Nesse caso, isso dita até mesmo a estrutura espiral do filme. Ele começa como um suspense psicológico, sugere algo mais explícito no final do primeiro ato e, logo depois, volta para um suspense mais sugestivo envolvendo o personagem de Justin Long. Apenas no ato final propriamente é que tudo descamba para algo realmente mais gráfico e brutal, como se o filme fosse sempre adiando esse momento.

O diretor até usa bem o suspense e o terror psicológico para criar uma atmosfera sugestiva antes do ato final. Ele integra essa proposta de modo interessante com a realidade urbana de Detroit e com uma sensação de submundo velado, mas o longa é bastante genérico quando de fato precisa resolver o que propõe.

É um terror moderninho que é competente quando se limita a ser moderninho, quando se limita apenas a “sugerir” coisas e criar uma atmosfera, mas que não sabe o que está fazendo quando quer pegar pesado.

O principal problema está no fato de que, quando a obra aborda aspectos mais violentos, ela para de se levar a sério. As cenas atmosféricas possuem um cuidado tanto formal como dramático bem característico enquanto que o ato final, envolvendo uma espécie de monstro, é tratado com descaso.

Até existem acontecimentos absurdos no final que poderiam soar espirituosos (principalmente quando os personagens saem da casa e a narrativa praticamente desiste de parecer verossímil), mas são coisas que, simplesmente, são muito deslocadas entre si. O filme perde muito da sua unidade quando tenta dar conta desses dois universos.

Nesse caso, é diferente de Sorria (2022), que também sugere essa integração de um terror lento com um terror old school, mas lida com essas duas dimensões com a mesma disposição. Do início ao fim, mesmo nas cenas clichês, Sorria (2022) possui uma seriedade e uma mesma concepção formal e cuidado.

■ ■ ■

Instrução a –
Reescreva tudo, do início das entradas até a linha que contém "click(412, 39)", inclusive, deslocando cada coordenada de clique em 137, ou seja, somando 137 a cada uma. Entregue somente essas linhas, com todo o seu texto.

■ ■ ■

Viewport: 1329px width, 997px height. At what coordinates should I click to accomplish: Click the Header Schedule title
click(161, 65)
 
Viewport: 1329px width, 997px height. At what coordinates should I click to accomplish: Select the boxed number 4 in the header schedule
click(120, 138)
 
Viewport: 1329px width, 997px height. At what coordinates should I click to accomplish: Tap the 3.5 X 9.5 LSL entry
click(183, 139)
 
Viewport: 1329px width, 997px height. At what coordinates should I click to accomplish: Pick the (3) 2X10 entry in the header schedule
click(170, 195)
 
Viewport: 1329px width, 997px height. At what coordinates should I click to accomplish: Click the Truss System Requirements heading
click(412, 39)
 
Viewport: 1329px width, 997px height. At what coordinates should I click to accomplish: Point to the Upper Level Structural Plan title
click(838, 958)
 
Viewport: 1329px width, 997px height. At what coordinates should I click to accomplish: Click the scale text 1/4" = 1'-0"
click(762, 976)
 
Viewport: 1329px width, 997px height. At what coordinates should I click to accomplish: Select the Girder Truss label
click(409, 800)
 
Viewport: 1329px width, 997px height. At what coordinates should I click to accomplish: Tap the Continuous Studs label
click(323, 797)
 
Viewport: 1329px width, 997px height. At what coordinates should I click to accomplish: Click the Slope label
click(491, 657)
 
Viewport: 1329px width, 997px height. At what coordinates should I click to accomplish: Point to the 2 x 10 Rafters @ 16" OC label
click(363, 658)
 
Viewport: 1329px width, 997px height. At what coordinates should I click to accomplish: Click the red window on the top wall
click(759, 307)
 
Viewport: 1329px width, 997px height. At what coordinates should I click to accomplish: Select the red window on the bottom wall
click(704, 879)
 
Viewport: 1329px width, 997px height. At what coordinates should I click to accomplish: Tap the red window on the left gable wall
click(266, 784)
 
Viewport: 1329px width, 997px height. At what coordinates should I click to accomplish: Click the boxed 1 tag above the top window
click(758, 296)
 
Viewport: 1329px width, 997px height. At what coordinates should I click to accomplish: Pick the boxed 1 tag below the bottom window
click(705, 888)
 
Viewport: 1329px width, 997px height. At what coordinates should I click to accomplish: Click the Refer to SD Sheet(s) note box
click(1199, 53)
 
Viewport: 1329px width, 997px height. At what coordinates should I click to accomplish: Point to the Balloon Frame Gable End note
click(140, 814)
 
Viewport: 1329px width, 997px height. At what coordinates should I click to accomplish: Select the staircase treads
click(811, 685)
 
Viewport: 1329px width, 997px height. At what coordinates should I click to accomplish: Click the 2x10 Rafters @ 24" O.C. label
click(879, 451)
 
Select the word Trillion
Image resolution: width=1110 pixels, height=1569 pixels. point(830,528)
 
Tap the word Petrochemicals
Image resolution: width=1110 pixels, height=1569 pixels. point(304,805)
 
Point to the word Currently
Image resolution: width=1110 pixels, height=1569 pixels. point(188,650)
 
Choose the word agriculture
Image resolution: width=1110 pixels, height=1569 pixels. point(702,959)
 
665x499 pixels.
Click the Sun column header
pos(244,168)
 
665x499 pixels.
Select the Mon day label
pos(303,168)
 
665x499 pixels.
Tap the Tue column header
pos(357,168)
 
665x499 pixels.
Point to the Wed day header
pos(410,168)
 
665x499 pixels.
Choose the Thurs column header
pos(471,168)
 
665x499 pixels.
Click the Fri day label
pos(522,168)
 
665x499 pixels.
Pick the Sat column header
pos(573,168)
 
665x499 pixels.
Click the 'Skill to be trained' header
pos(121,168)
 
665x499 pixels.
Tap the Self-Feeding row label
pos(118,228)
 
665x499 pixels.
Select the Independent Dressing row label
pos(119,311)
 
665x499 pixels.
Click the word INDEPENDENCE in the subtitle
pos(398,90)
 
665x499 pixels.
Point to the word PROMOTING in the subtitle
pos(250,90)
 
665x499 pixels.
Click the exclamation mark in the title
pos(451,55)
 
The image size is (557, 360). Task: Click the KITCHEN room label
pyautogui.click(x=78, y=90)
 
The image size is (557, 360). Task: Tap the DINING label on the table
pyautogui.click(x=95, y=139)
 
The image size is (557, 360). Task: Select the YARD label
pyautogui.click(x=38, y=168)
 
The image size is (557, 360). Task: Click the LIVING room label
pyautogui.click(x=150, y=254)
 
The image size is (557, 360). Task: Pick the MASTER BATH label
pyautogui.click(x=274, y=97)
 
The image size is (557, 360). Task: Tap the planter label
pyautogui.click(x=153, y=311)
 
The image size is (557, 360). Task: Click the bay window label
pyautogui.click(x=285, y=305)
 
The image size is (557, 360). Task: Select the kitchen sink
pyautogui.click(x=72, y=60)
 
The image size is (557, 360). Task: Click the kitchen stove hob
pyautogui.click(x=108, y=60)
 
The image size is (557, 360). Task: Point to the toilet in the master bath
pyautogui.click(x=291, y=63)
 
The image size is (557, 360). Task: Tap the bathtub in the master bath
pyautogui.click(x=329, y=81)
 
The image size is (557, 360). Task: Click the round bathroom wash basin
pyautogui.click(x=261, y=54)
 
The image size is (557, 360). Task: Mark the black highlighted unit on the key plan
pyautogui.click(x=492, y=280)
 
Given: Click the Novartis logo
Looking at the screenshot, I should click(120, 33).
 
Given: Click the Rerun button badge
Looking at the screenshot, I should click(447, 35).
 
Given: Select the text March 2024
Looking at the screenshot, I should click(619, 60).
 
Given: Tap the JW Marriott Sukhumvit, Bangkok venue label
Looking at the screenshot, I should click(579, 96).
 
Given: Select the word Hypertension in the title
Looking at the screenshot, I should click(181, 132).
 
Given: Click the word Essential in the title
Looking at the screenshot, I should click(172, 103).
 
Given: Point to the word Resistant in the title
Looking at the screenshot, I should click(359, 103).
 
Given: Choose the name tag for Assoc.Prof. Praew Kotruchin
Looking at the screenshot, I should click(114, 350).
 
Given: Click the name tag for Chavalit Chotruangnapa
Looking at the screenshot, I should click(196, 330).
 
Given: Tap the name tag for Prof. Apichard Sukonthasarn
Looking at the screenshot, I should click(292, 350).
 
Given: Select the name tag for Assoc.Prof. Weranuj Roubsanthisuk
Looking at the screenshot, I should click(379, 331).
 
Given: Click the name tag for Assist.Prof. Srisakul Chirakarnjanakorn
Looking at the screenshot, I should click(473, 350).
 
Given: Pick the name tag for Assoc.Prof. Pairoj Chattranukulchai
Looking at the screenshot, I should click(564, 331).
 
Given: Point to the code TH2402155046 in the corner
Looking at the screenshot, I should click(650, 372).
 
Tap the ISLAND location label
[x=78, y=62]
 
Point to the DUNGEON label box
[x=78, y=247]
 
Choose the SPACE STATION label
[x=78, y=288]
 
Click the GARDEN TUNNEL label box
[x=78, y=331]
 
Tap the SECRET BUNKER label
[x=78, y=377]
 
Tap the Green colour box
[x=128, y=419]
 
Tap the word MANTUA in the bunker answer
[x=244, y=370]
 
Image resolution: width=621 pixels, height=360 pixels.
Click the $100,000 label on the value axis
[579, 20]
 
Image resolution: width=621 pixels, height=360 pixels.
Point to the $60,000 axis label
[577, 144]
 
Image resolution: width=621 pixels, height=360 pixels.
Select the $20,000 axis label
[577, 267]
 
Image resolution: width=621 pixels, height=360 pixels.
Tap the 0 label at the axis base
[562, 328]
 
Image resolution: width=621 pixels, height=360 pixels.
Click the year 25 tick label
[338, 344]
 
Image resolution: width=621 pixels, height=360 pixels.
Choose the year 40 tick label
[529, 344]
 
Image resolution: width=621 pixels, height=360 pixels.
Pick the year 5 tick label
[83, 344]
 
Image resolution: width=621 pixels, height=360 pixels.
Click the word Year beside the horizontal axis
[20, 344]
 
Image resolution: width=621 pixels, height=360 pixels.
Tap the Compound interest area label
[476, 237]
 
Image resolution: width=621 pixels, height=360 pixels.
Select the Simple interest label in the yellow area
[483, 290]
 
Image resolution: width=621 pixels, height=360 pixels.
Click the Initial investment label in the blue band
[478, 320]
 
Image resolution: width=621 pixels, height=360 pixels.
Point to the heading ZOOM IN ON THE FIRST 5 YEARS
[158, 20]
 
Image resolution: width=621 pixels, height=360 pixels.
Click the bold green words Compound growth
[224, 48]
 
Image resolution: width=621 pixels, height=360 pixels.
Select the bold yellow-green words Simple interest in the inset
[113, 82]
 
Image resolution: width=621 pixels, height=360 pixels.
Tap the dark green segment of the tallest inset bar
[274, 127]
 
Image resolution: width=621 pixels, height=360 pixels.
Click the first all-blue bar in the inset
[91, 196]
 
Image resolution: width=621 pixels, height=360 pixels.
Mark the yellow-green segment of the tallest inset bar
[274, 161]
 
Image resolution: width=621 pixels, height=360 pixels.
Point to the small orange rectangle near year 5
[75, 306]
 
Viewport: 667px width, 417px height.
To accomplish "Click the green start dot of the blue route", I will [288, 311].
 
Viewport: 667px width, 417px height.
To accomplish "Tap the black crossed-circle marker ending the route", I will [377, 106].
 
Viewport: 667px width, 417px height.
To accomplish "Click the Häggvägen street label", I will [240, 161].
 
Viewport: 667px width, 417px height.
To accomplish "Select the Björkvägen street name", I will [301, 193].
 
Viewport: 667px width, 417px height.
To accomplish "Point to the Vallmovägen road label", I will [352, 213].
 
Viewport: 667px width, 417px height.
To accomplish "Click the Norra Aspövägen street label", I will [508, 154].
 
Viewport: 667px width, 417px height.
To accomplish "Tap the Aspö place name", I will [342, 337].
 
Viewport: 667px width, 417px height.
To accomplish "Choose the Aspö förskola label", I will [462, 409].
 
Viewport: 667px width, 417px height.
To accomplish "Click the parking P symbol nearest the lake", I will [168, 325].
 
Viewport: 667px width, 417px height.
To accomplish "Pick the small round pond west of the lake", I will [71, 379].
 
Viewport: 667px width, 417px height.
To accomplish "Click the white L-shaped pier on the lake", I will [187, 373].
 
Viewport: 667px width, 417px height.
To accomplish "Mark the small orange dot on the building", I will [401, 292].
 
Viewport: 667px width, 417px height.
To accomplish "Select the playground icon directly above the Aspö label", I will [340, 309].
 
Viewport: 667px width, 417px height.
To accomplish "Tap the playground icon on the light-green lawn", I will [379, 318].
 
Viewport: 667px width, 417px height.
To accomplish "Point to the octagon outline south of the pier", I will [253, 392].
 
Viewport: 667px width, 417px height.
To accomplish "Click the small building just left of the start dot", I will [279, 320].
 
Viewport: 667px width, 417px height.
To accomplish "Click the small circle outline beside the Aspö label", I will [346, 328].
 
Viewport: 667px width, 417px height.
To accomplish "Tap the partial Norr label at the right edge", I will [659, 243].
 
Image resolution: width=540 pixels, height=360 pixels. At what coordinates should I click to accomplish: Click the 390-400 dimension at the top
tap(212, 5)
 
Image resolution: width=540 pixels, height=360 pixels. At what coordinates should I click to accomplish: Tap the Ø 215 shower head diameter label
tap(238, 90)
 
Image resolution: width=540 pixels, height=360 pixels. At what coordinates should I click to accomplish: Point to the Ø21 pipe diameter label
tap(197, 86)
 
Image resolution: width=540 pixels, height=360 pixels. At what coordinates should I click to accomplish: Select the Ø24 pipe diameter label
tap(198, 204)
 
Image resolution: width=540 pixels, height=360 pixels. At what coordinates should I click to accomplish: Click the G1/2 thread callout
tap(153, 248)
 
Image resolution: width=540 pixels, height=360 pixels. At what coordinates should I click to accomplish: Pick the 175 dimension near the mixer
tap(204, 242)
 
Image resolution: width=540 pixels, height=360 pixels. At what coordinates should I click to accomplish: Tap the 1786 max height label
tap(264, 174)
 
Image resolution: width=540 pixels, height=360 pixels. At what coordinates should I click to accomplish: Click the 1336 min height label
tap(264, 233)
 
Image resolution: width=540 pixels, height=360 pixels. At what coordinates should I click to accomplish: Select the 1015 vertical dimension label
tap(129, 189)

■ ■ ■

Instrução b –
Segundo o trecho, com a realidade urbana de qual cidade o diretor integra sua proposta de suspense?

Resposta do exercício a –
Viewport: 1329px width, 997px height. At what coordinates should I click to accomplish: Click the Header Schedule title
click(298, 202)
 
Viewport: 1329px width, 997px height. At what coordinates should I click to accomplish: Select the boxed number 4 in the header schedule
click(257, 275)
 
Viewport: 1329px width, 997px height. At what coordinates should I click to accomplish: Tap the 3.5 X 9.5 LSL entry
click(320, 276)
 
Viewport: 1329px width, 997px height. At what coordinates should I click to accomplish: Pick the (3) 2X10 entry in the header schedule
click(307, 332)
 
Viewport: 1329px width, 997px height. At what coordinates should I click to accomplish: Click the Truss System Requirements heading
click(549, 176)

Resposta do exercício b –
Com a realidade urbana de Detroit.